Information shown START

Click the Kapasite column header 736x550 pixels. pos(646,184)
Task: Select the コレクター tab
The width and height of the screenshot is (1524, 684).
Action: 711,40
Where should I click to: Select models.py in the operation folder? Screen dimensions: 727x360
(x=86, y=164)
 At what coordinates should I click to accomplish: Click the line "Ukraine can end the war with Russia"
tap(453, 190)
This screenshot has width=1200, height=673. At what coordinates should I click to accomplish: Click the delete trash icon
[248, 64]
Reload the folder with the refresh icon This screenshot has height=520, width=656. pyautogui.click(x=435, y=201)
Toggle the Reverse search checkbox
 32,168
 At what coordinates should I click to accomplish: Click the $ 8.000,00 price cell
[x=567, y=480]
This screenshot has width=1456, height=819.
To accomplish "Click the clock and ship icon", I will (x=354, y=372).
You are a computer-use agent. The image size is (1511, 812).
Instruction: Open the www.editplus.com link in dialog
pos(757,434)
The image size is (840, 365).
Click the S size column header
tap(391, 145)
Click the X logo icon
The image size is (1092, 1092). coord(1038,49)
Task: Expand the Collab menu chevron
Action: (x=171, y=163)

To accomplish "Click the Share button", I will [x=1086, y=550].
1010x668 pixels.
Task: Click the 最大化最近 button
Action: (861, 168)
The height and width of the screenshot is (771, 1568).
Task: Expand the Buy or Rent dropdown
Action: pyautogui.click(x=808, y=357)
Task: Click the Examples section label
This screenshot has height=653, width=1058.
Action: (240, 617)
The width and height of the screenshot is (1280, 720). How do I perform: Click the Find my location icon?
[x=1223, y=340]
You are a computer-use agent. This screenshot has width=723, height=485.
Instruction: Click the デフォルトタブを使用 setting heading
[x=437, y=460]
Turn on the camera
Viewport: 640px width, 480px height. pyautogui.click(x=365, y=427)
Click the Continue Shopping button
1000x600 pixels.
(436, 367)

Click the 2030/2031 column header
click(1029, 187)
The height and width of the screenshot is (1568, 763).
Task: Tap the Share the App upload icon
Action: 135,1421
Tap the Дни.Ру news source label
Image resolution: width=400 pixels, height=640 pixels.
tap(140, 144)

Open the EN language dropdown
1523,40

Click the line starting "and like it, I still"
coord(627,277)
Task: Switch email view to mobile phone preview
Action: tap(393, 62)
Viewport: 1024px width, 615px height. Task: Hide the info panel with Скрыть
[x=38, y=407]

Information shown END

▶ _Problem description_: Whenever a line above has the word "computer" in it, copy that line.

▶ _Output below_:
You are a computer-use agent. The image size is (1511, 812).
You are a computer-use agent. This screenshot has width=723, height=485.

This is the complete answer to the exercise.